Following unexpected results in studies 1 and 2 we sought to replicate the finding that positive emotion can restore cognitive resources using a similar methodology to that used by Tice et al., . In study 3 we did not independently manipulate valence and arousal but instead manipulated positive mood with a video clip and assessed ego-depletion with both a measure of physical stamina (the ‘handgrip task’) and the Stroop task.
Seventy-seven participants were recruited from a university participant pool and were awarded course credit for participating. Fifteen participants were excluded from analysis for procedural issues and failing to follow instructions. Analysis included 62 participants (45 women, 17 men) between the ages of 18 and 35 years old (M = 19.98, SD = 3.03). Participants were randomly assigned to a condition before arrival (positive n = 32, neutral n = 30). This study was approved by the Carleton University Ethics Committee for Psychological Research. Participants provided written consent to participate in the study.
Participants provided written consent, completed demographic and personality questionnaires, and the same depletion task used in studies 1 and 2. A handgrip task was then administered to obtain a baseline measure of stamina while in a depleted state. Following random assignment to condition, participants viewed a ten-minute film clip meant to induce a positive or neutral mood. Participants then completed a brief affect questionnaire followed by a second handgrip task. Finally, participants completed a computer-based Stroop task.
Background information and personality.
Participants completed self-report questionnaires relating to background and personality information similar to those in Studies 1 and 2.
State mood was measured after the mood induction using a 28-item version of the mood questionnaire .
The handgrip task measures the duration of time an individual can contract a handgrip (a hand exercise device comprised of two handles and a metal spring) sufficiently tight to hold a small object between the handles. The handgrip task is commonly used in the ego-depletion literature . Sitting in a chair with their dominant arm on the armrest, participants contracted an Energetics brand handgrip tight enough to hold a 1.2 cm wide eraser between the handles.

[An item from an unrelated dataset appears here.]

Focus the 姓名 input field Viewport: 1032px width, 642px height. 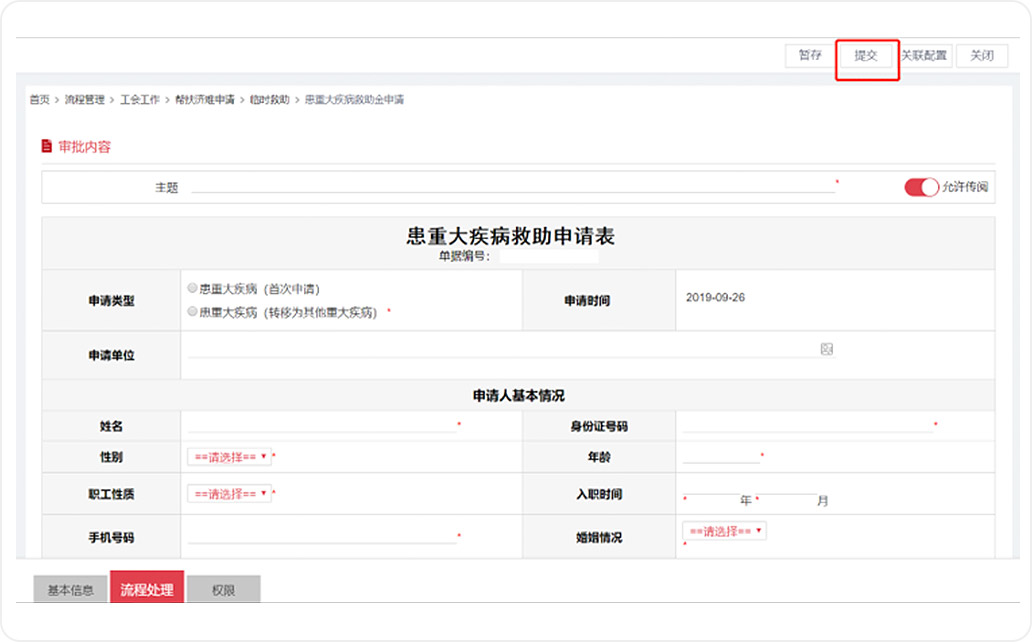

Using a stopwatch the experimenter timed the duration of time each participant could hold the eraser between the handles of the handgrip.
Mood was induced by one of two ten-minute long films previously demonstrated to induce either a positive or a neutral mood . A scene from ‘E.T.: The Extra-Terrestrial’ that shows children successfully rescuing a young extra-terrestrial from the authorities  was used as the positive mood manipulation. A ten-minute clip from a documentary about a painter  was used as the neutral mood manipulation.
A series of independent samples t-tests were employed to assess the effectiveness of the mood induction manipulation. Self-reported valence and arousal were both greater in the positive condition. Specifically, those in the positive condition (M = 6.15, SD = .72) reported higher levels of affective valence than did those in the neutral mood condition (M = 5.32, SD = .89), t(60) = 4.05, p < .001, d = .74. However, participants in the positive condition (M = 4.56, SD = 1.20) also reported similarly more affective arousal than participants in the neutral mood condition (M = 3.28, SD = 1.10), t(60) = 4.38, p < .001, d = .80.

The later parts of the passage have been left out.